428.32	As the ghostly outline of Al Eldridge moves across the screen	POOL::HALLYB	The Smart Money was on Goliath	`Wed Mar 22 1989 14:24`	7
	Interesting that the difference between 65536 and 64960 is exactly 576, a segment buffer size. Any bets that there's some 16-bit arithmetic going on somewhere? And Steve was getting effectively no "pipelining"? John
428.33		STAR::MFOLEY	Rebel without a Clue	`Wed Mar 22 1989 15:07`	8
	RE: .31 32767 is what the DFS folks reccomend for DECnet pipeline quota. (At least when I managed their cluster that's what it was) mike
428.34	It's a bug in DECnet-VAX	BULEAN::CARSON	Knockwurst & Excommunications	`Tue Apr 25 1989 15:25`	10
	.32 is correct. A calculation using a DIVW thinks your pipeline quota is a small negative number. This is fixed in a future release. We will make a patch available to NCSS if anyone really needs 16 bits of Pipeline Quota. Pete Carson DECnet-VAX SW Maint. Eng.

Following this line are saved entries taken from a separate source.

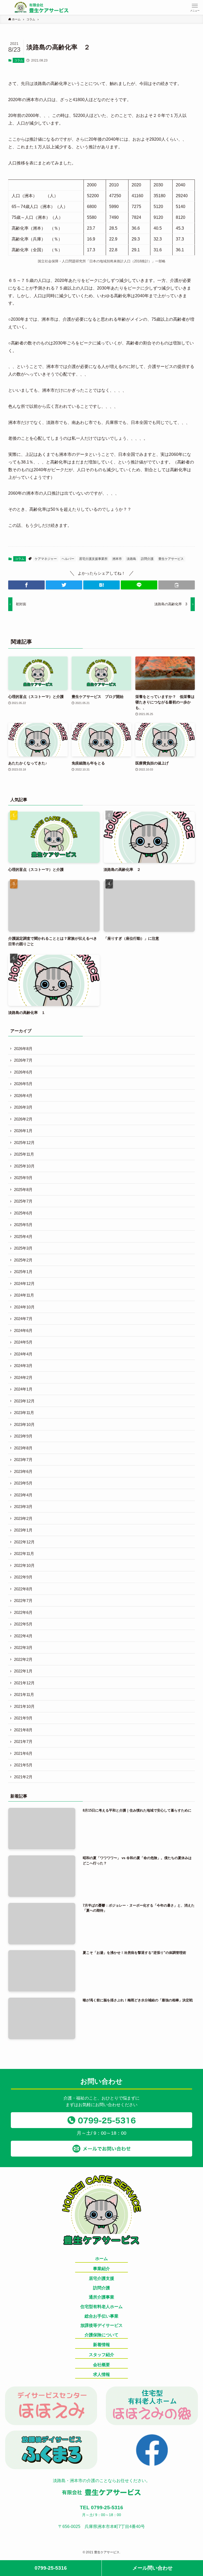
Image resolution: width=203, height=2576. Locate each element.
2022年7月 (23, 1600)
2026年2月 (23, 1119)
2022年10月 (24, 1565)
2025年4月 (23, 1236)
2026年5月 (23, 1083)
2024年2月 (23, 1377)
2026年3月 (23, 1107)
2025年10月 (24, 1166)
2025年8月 (23, 1189)
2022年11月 (24, 1553)
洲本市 (117, 559)
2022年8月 (23, 1589)
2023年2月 (23, 1518)
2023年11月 (24, 1412)
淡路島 (131, 559)
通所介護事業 (101, 2297)
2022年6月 (23, 1612)
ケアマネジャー (46, 559)
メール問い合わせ (152, 2568)
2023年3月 (23, 1506)
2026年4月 (23, 1095)
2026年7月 (23, 1060)
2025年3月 (23, 1248)
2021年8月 (23, 1730)
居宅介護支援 (101, 2278)
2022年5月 (23, 1624)
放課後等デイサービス (101, 2325)
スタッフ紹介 (101, 2354)
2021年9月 (23, 1718)
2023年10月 (24, 1424)
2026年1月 (23, 1130)
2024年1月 (23, 1389)
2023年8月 (23, 1448)
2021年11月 (24, 1694)
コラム (18, 60)
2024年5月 (23, 1342)
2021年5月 (23, 1765)
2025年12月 (24, 1142)
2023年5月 (23, 1483)
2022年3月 (23, 1647)
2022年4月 (23, 1636)
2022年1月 (23, 1671)
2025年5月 (23, 1224)
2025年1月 (23, 1271)
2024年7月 (23, 1318)
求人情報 (101, 2374)
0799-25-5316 (51, 2568)
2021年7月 (23, 1741)
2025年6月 (23, 1213)
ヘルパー (68, 559)
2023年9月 (23, 1436)
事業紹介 (101, 2268)
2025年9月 (23, 1177)
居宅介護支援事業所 (93, 559)
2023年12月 (24, 1401)
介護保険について (101, 2335)
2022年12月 (24, 1542)
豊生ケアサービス (171, 559)
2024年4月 (23, 1354)
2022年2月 (23, 1659)
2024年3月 (23, 1365)
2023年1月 (23, 1530)
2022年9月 (23, 1577)
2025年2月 (23, 1260)
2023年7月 (23, 1459)
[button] (194, 7)
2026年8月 (23, 1048)
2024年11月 (24, 1295)
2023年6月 (23, 1471)
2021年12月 (24, 1683)
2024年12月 (24, 1283)
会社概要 (101, 2364)
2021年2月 (23, 1777)
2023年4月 (23, 1495)
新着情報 (101, 2344)
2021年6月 (23, 1753)
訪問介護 (147, 559)
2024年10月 (24, 1307)
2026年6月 (23, 1072)
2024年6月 (23, 1330)
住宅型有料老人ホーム (101, 2306)
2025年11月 (24, 1154)
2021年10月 (24, 1706)
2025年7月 (23, 1201)
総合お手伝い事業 (101, 2316)
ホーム (101, 2258)
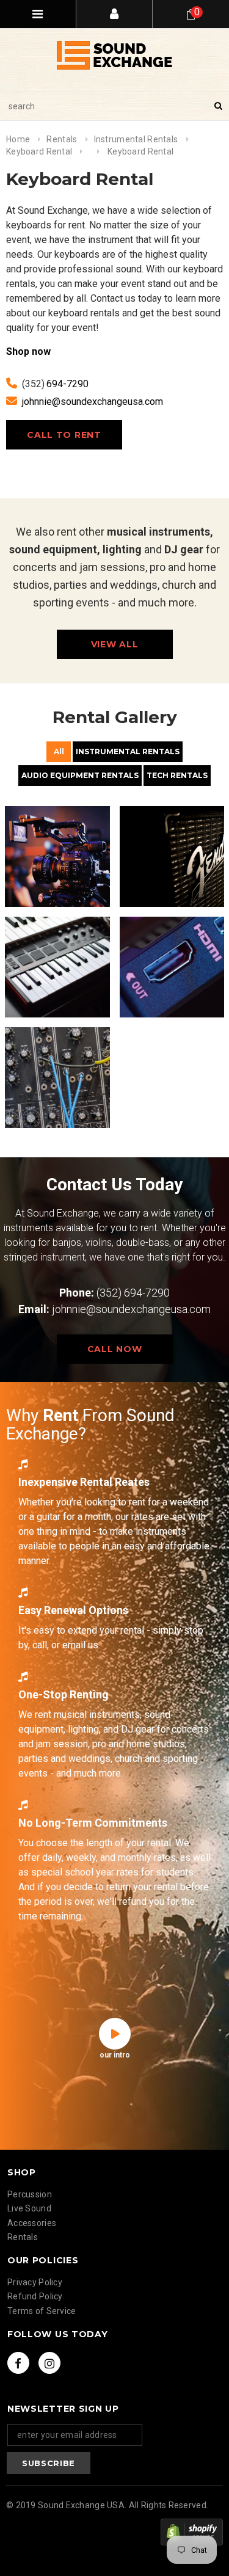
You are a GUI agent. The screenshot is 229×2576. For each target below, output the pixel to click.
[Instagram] (49, 2363)
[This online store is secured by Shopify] (192, 2532)
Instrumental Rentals (136, 139)
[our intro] (115, 2034)
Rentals (61, 139)
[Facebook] (18, 2363)
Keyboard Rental (39, 151)
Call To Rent (64, 434)
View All (115, 644)
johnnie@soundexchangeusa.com (92, 401)
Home (18, 139)
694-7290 (67, 384)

428.35	Need some help in tracking a problem	6317::FEATHERSTON	Ed Featherston	`Fri May 12 1989 12:17`	16
	I've used the program posted in earlier in the replies to verify a problem I am having with running client apps on either of 2 8800's to display any of the workstations in my group running DECWindows. If I use the program, I get elapsed times of anywhere between 30 seconds to several minutes. This is on either 8800 (plenty of null time when running the program), and doens't depend on the display system (I have tried both VS-II's and VS-2000's). To verify it wasn't the workstations I ran the program on a uVAX-II and a VAX-6240. I consistently get an elapsed time between 20-22 seconds on both those systems. The 8800's are clustered together, VMS 5.1, 128MB each. PIPELINE QUOTA is 40000, receive buffers 20. Lots of free NPAGEDYN, SRP, IRP, and LRP's. I am tearing my hair out trying to find the cause. Any suggestions of where to look would be greatly appreciated. Thanks. /ed/
428.36		STAR::BRANDENBERG	Si vis pacem para bellum	`Fri May 12 1989 12:20`	5
	Drop PIPELINE down to 25000 as any more is meaningless. Once a client has connected, check link counters for anything 'interesting'.